"I got into the idea of fictional pop music, which is so much more exciting than the real world. I used to think, 'What a fantastic group this would be' - not if Whitney Houston actually joined Kraftwerk, but if four dour art-school synthesiser types and a beautiful soul diva formed a group because they all lived near each other and they were bored." - Producer Richard X

Here's this week's half-baked theory. At some point in the 21st century we forgot how to do pop music. By we I mean Britain. The country that basically invented pop music. The Americans gave us rock 'n' roll but from the sixties to the nineties the UK continually reinvented the form.

And then somehow mislaid the instructions.

Not totally obviously. In the weeks to come you may well see entries from everyone from Damon Albarn's Gorillaz to Girls Aloud, from Dizzee Rascal to Amy Winehouse, all vying for contention. But skim off the top layer and there's not much depth there, I'd suggest.

You could put it down to the dead hand of Simon Cowell which will increasingly smother British pop in the years to come (and in 2002 Girls Aloud and Will Young are already making inroads, although they are still the best two acts that have emerged from TV talent contests - though neither managed a record in 2002 as good as talent show runners-up Libtery X).

You could maybe blame Britain's guitar bands most of whom spend the noughties desperately - and let's be honest, drearily - trying to reveal their softer sides (what Alan McGee might term as the "bedwetter" genre; you know who he means - Travis, Coldplay, Snow Patrol; though, if I'm honest, I quite like Snow Patrol now and then).

You could maybe even blame Britpop and the long-tail consequence of that genre's obsession with pop's past rather than its future. And so even a talent as stellar as Amy Winehouse looked backward rather than forward to find her musical cues.

Whatever the reason, British pop in the noughties suddenly seems fusty and dated when compared to what was happening on the other side of the Atlantic. And if you wanted a clever, stylish twist on the American original you started to look not to Britain but to Scandinavia. Most of the best quirky pop of the last 14 years comes from Sweden or Norway or even Denmark.

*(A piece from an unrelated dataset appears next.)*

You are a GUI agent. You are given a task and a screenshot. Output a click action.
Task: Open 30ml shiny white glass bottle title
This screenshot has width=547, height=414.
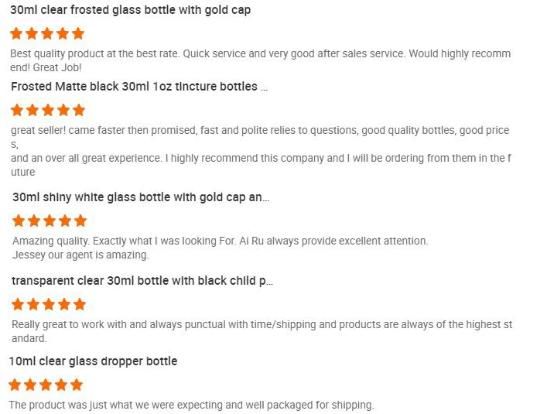(x=141, y=197)
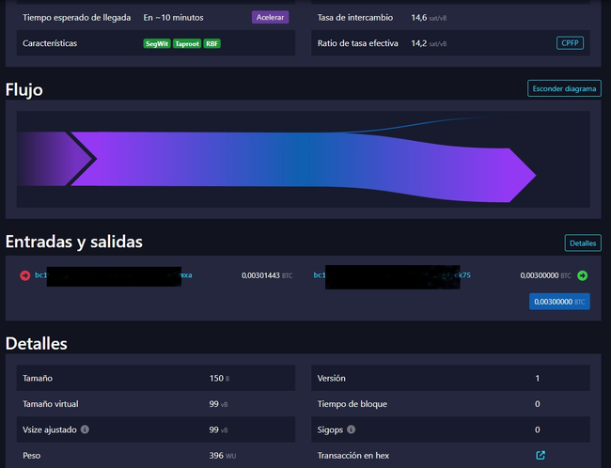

All of which is all the more reason to celebrate a record such as Freak Like Me (the second "freak" record in a row, come to think of it). A genuine barnstorming pop song. So let's give praise for Sheffield DJ and producer Richard X and the mash-up phenomenon.

Something of a bedroom boffin, Richard X - or Richard Philips as presumably his mum calls him - came up with the bright idea of in the early years of this century of taking the vocal from Adina Howard's original version of Freak Like Me and replacing the lazy, plump-cushioned funk that made up the backing track with the tune from Tubeway Army's Are Friends Electric.

The resulting track - We Don't Give A Damn About Our Friends released under the name Girls On Top - could have been a hit except no one had bothered asking for permission and when she heard it Ms Howard didn't approve.

Her loss, in the end. Universal saw the mash-up as the perfect vehicle to relaunch their girl group Sugababes who had by now shed original member Siobhan Donaghy and replaced her with a former Atomic Kitten in Heidi Range.

Freak Like Me was a neat fit for the trio. The aggression of Numan's music - which on Are Friends Electric contrasted sharply with the sense of alienation and loneliness and sexual frustration that suffuses the lyrics - is matched by the sexual aggressiveness of the Adina Howard lyric. As such the song played to the perceived teen stroppiness of Mutya Buena and Keisha Buchanan and threw concealer over Range's obvious light entertainment tendencies. Throw in a video that implies that all three are vampires and you suddenly have a rather more grown-up vision of girl power. Emasculation as aphrodisiac, if you like.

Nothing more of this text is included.